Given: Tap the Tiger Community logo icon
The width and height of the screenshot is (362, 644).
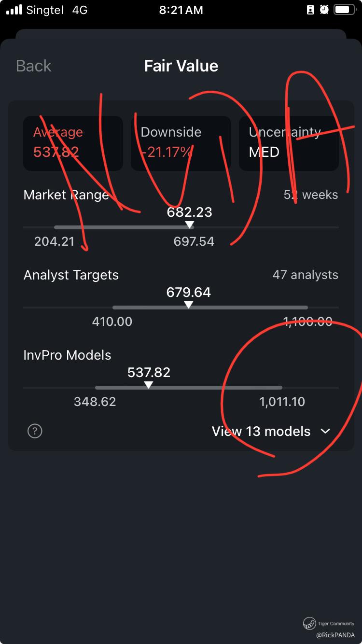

==

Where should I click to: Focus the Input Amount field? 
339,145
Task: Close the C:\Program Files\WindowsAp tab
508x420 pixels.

▶ _PROMPT_
Of the entries listed above, reproduce only the lines starting at the line containing "Task: Close the" and ending at the line containing "508x420 pixels.". Include both, exactly as they stand.

▶ _RESULT OF THE EXERCISE_
Task: Close the C:\Program Files\WindowsAp tab
508x420 pixels.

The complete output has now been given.